Да и что он мог ответить на слова гетмана, что лучше костьми лечь, нежели изменить вере христианской? Какой еще привести довод? Бедный шляхтич не знал, что и делать, припасть ли к стопам гетмана, бить ли себя в грудь, вопия: «Mea culpa, mea maxima culpa!»[90]
В этот момент зазвонили в ближнем доминиканском соборе.
Услышав это, Собеский сказал:
— К вечерне звонят! Пойдем, Богуш, воле божией вверимся!
ГЛАВА XXXII
Насколько спешил Богуш к гетману из Хрептева, настолько он не спешил обратно. В мало-мальски крупных городах задерживался на неделю, а то и на две, праздники провел во Львове, там же застал его и Новый год.
Он вез, правда, гетманские наставления Тугай-беевичу, но сводились они лишь к совету поскорее завершить переговоры с татарскими ротмистрами и сухому, даже грозному наказу отречься от великих замыслов, так что у Богуша не было причин торопиться: Азья со своими татарами ничего не мог предпринять, не имея на руках грамоты от гетмана.
И Богуш едва плелся, частенько сворачивая по пути в костелы и принося там покаяние за причастность свою к замыслам Азьи.
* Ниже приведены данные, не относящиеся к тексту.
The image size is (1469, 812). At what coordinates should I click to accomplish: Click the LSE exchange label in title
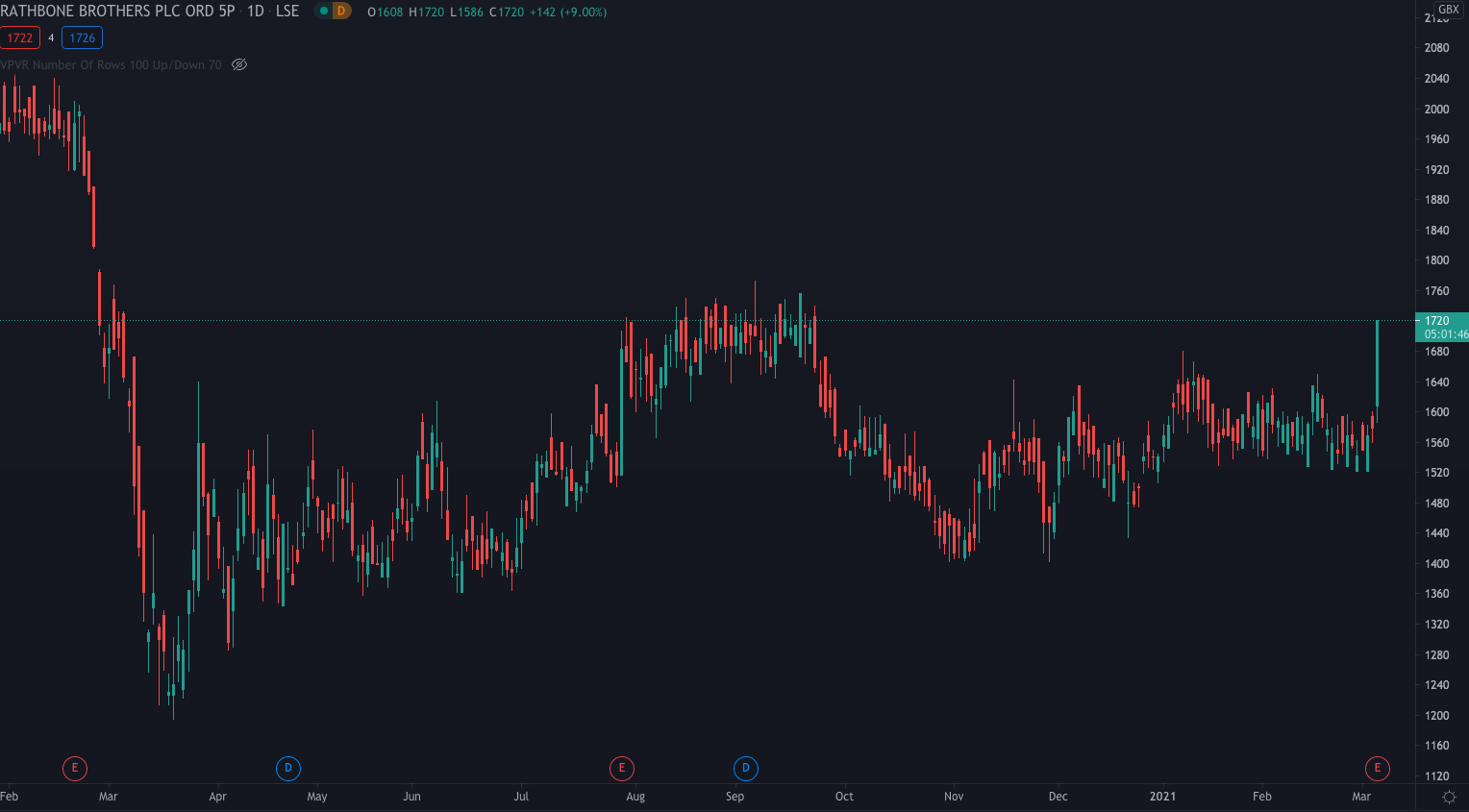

А Хрептев меж тем сразу же после Нового года наводнился гостями. Приехал из Каменца нвирак, посланец эчмиадзинскго патриарха, с ним двое анардратов — мудрых теологов из Кафы, и многочисленные слуги. Солдаты дивились чудному их одеянию, фиолетовым и красным клобукам, длинным покрывалам из бархата и атласа, смуглым лицам и величавости, с какой вышагивали они подобно дрофам или журавлям по хрептевской крепости. Прибыл и Захарий Пиотрович, известный своими путешествиями в Крым и даже в самый Царьград, но еще более усердием, с каким отыскивал и выкупал он пленников на восточных базарах; он сопровождал нвирака и анардратов. Володыёвский тотчас отсчитал ему сумму, необходимую на выкуп пана Боского, а поскольку супруга его такими деньгами не располагала, то доложил и свои, и Бася потихоньку сунула туда жемчужные свои сережки, чтобы как-то помочь несчастной вдове и прелестной Зосе. Приехал и Сеферович, каменецкий претор, богатый армянин, у которого брат томился в татарском плену, и две дамы, Нересовичова и Керемовичова, обе молодые и пригожие, хотя и чернявые. Они хлопотали о своих плененных мужьях.
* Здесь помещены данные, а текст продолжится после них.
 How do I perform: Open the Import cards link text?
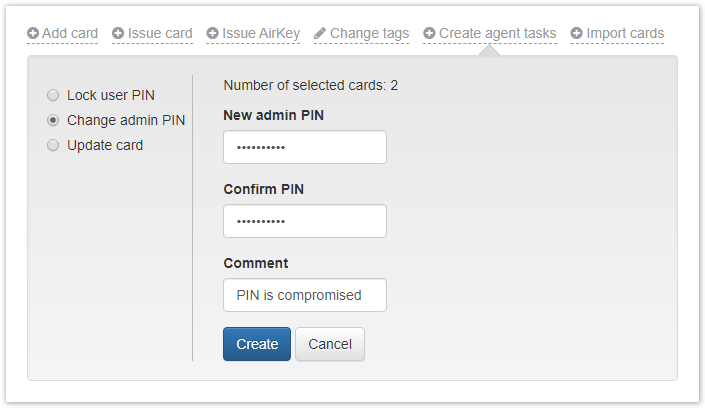(625, 33)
Были то гости по большей части печальные, но и в веселых не было недостатка: ксендз Каминский прислал в Хрептев на масленицу, под Басин присмотр, свою племянницу панну Каминскую, дочь звинигородского ловчего, а в один прекрасный день как с неба упал молодой Нововейский; проведавши о том, что отец его находится в Хрептеве, он тотчас же испросил разрешения у пана Рущица на встречу с родителем.
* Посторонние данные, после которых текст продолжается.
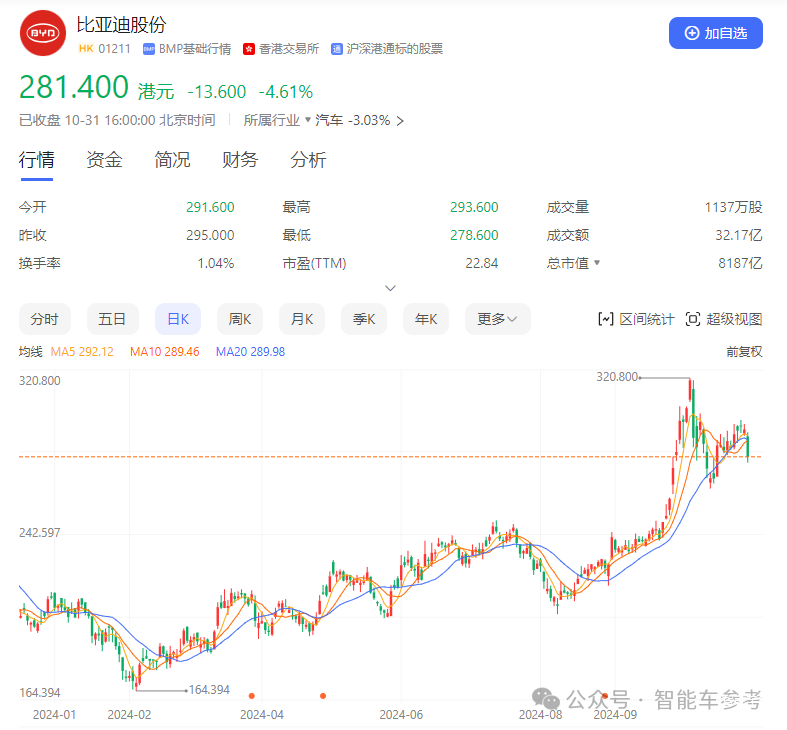Select the 月K monthly chart view
The width and height of the screenshot is (787, 730).
coord(302,319)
Молодой Нововейский сильно изменился за последние годы: верхнюю губу его заметно уже оттеняли не скрывавшие белых волчьих зубов закрученные кверху усики; он и прежде был дюжим молодцем, а нынче и вовсе стал исполином. Столь густые и буйные кудри только и могли расти на такой огромной голове, и под стать огромной голове были богатырские плечи. Загорелое, опаленное ветром лицо с глазами-угольями светилось молодым задором. В мощной ладони он легко мог упрятать крупное яблоко — угадай, мол, в какой руке? И в порошок обращал горсть орехов, крепко прижав их рукою к бедру.